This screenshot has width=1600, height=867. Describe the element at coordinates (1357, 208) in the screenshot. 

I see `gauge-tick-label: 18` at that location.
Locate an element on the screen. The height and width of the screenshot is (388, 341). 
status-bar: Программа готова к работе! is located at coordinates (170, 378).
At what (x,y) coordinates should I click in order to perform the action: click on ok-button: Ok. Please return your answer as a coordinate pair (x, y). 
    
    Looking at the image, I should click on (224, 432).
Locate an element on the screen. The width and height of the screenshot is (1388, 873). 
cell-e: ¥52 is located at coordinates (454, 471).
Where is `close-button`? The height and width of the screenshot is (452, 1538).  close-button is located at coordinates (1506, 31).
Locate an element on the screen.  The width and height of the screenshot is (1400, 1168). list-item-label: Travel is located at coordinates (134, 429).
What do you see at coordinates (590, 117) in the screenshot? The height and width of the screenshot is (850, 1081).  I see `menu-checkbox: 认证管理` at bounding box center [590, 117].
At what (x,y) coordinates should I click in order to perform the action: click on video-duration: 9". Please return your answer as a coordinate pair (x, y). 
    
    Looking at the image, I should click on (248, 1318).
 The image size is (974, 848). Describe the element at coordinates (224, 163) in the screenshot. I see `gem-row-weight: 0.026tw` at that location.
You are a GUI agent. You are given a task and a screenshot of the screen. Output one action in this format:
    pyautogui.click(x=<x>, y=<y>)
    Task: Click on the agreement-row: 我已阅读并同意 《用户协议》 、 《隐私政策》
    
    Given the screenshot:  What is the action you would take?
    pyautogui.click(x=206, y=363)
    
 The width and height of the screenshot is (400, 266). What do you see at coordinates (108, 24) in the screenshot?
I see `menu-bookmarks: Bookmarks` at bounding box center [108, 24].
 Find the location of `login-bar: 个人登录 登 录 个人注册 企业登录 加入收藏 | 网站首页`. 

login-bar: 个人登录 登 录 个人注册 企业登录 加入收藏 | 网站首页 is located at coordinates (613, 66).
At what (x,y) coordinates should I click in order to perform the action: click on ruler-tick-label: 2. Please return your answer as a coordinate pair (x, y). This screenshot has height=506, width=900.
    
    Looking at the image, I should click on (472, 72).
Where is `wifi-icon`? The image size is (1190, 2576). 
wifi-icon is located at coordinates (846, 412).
------
§ ACTIVITY
Set out every line of the listing above as a JSON array of strings, one string per line, with blank lines left out.

§ EXERCISE RESPONSE
[
  "This screenshot has width=1600, height=867. Describe the element at coordinates (1357, 208) in the screenshot. ",
  "I see `gauge-tick-label: 18` at that location.",
  "Locate an element on the screen. The height and width of the screenshot is (388, 341). ",
  "status-bar: Программа готова к работе! is located at coordinates (170, 378).",
  "At what (x,y) coordinates should I click in order to perform the action: click on ok-button: Ok. Please return your answer as a coordinate pair (x, y). ",
  "    Looking at the image, I should click on (224, 432).",
  "Locate an element on the screen. The width and height of the screenshot is (1388, 873). ",
  "cell-e: ¥52 is located at coordinates (454, 471).",
  "Where is `close-button`? The height and width of the screenshot is (452, 1538).  close-button is located at coordinates (1506, 31).",
  "Locate an element on the screen.  The width and height of the screenshot is (1400, 1168). list-item-label: Travel is located at coordinates (134, 429).",
  "What do you see at coordinates (590, 117) in the screenshot? The height and width of the screenshot is (850, 1081).  I see `menu-checkbox: 认证管理` at bounding box center [590, 117].",
  "At what (x,y) coordinates should I click in order to perform the action: click on video-duration: 9\". Please return your answer as a coordinate pair (x, y). ",
  "    Looking at the image, I should click on (248, 1318).",
  " The image size is (974, 848). Describe the element at coordinates (224, 163) in the screenshot. I see `gem-row-weight: 0.026tw` at that location.",
  "You are a GUI agent. You are given a task and a screenshot of the screen. Output one action in this format:",
  "    pyautogui.click(x=<x>, y=<y>)",
  "    Task: Click on the agreement-row: 我已阅读并同意 《用户协议》 、 《隐私政策》",
  "    Given the screenshot:  What is the action you would take?",
  "    pyautogui.click(x=206, y=363)",
  " The width and height of the screenshot is (400, 266). What do you see at coordinates (108, 24) in the screenshot?",
  "I see `menu-bookmarks: Bookmarks` at bounding box center [108, 24].",
  " Find the location of `login-bar: 个人登录 登 录 个人注册 企业登录 加入收藏 | 网站首页`. ",
  "login-bar: 个人登录 登 录 个人注册 企业登录 加入收藏 | 网站首页 is located at coordinates (613, 66).",
  "At what (x,y) coordinates should I click in order to perform the action: click on ruler-tick-label: 2. Please return your answer as a coordinate pair (x, y). This screenshot has height=506, width=900.",
  "    Looking at the image, I should click on (472, 72).",
  "Where is `wifi-icon`? The image size is (1190, 2576). ",
  "wifi-icon is located at coordinates (846, 412)."
]